How could America’s financial sovereignty be plucked from her both at the domestic and international levels? It is not because of a five or even twenty-five year plan but one that may be hundreds of years old. This plan, I’m sure, did not happen all at once but took time to evolve. It is a diabolically brilliant strategy in its scheming. In order to understand, we need to review how the credit crisis will lead to the total transfer of America’s sovereignty.
[Read "The Coming Battle" published in 1899, written by a man born before the civil war, predicting a battle between the people and the moneypower for freedom]
First came the rise of a novel idea whereby the government would borrow from a private corporation, and pay a perpetual interest. The private corporation, known as a central bank, got its roots in 1688 from the Swedish, and then went to the Dutch and then the British. The core of the idea was for governments to borrow indefinitely without having to pay down the principal. When the newly founded colonies broke from the British, it was Alexander Hamilton who convinced George Washington that a central bank would be good for America, also. Years later, in 1833, President Andrew Jackson closed the Second National Bank (America’s central bank) routing out the power of its foreign investors and returning our government to sound money. It was not until 1913 that a central bank would be reestablished in America transferring the power to coin money from Congress to the Federal Reserve.
Not without its own amount of chicanery and deceit did the Federal Reserve Bank come to pass. Other central banks were created as well. No one really knows who owns the Federal Reserve or the other central banks of the world. However, thanks to Prince Andrew’s series of documentaries about his forefathers, we now have proof that King William was the largest investor, £10,000, in the Bank of England in 1694. Might it be presumptuous to consider that if the British royal family invested in the Bank of England, they have probably invested in many other central banks since then to increase their wealth?
The Federal Reserve is not federal and it has no reserves. Money is printed on demand to lend to the American government. The Feds maintain their rights to charge us interest on the newly printed Federal Reserve Notes.

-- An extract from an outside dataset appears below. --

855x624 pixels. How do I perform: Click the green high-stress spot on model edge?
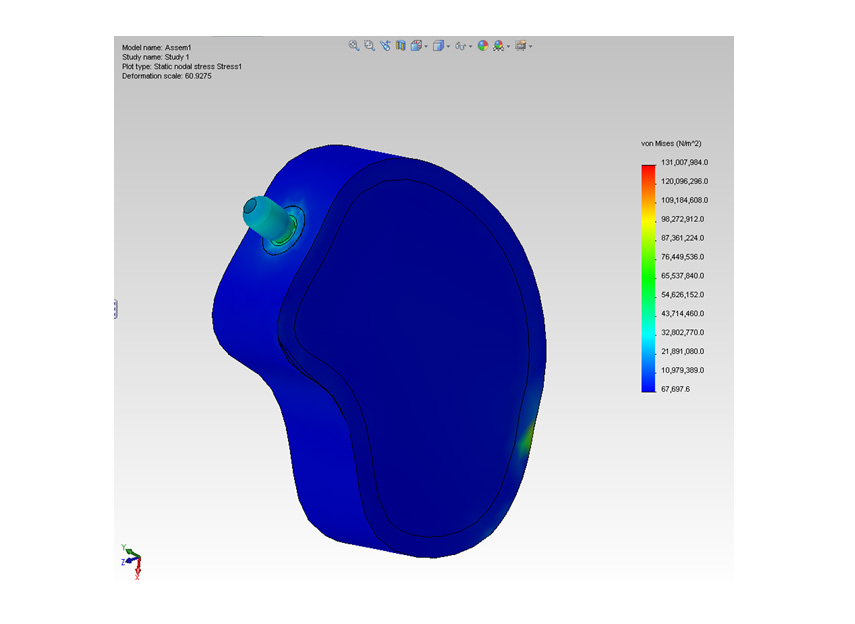point(527,438)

Secondly, we have to understand that all the barriers between the countries of the world have fallen except one; the regulatory barrier. In 1944, the economic and financial barriers between countries fell with the establishment of the World Bank and the International Monetary Fund. The political barriers fell with the creation of the United Nations in 1945; the trade barriers were removed in 1944 with the creation of the World Trade Organization; the legal barriers came down with the creation of the International Criminal Court in 1998; the military and intelligence barriers fell on September 11, 2001 with the attack on the World Trade Center in NYC. We are connected just as Presidents Clinton, Bush, and Obama have said. It should be noted that each of the global institutions have been busy setting up an infrastructure of their own since their respective inceptions. Please visit their websites.

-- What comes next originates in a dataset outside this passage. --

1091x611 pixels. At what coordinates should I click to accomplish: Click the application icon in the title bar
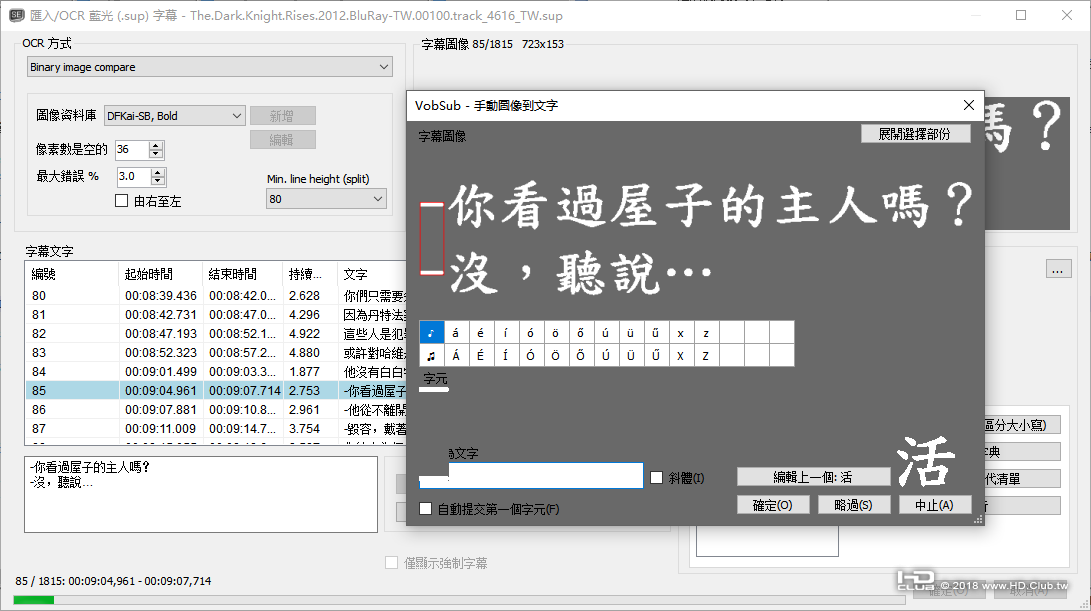coord(17,16)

Thirdly, to integrate the world from a regulatory standpoint does not make sense if there was no reason, to. The 1994 United Nations Development Programme Report explains all of the missing pieces of world government, which include an Economic Security Council, a World Central Bank, new credit facilities for the World Bank, increased Special Drawing Rights for the IMF, and a World Anti-Monopoly Authority. They specifically state: “It will probably take some time and probably some international financial crisis—before a full-scale World Central Bank can be created” (p.84). The last three were created at the G20 meeting.

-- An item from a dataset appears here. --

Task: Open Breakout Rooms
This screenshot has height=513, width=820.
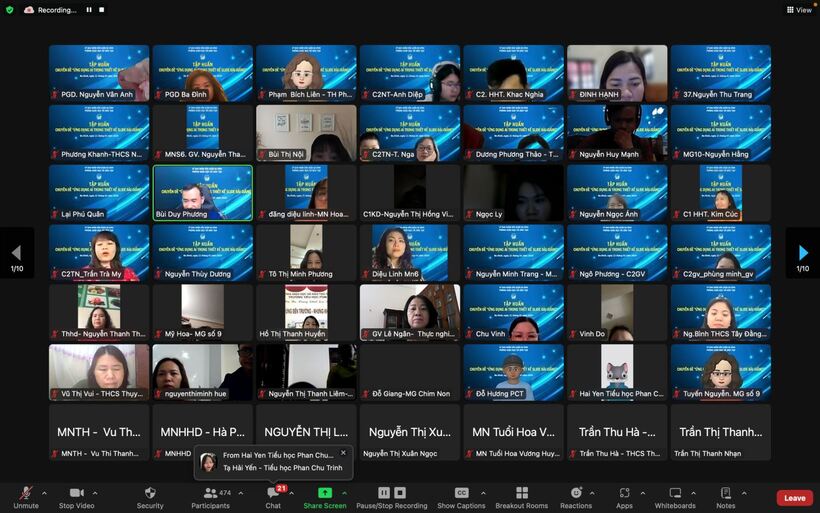Action: (x=522, y=496)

Fourthly, we need to understand that the Treasury Blueprint for a Modernized Financial Regulatory System introduced by former Treasury Secretary Hank Paulson in March, 2007, calls for the complete shift of America’s financial and economic national sovereignty to the care and oversight of the Federal Reserve, independent of Congress. The Blueprint, when issued, received the approval of then New York Federal Reserve President Timothy Geithner, now our imminent treasury secretary. Has Obama changed the Blueprint? No, it is just tweaked here and there. The Blueprint calls for a new Federal Bank Charter which would put under Federal Reserve control financial institutions that are currently not regulated by them: savings and loans, credit unions, state chartered banks, and credit unions; it would provide for the insurance industry currently regulated on a state by state basis to be also put under federal control with Federal Reserve oversight; and it calls for the mortgage industry, which has not had any oversight, to be put under Federal Reserve oversight. There are calls for the Federal Reserve to have oversight over the entire Payment and Settlement system of Wall Street and for the Fed to act as “Market Stability Regulator.”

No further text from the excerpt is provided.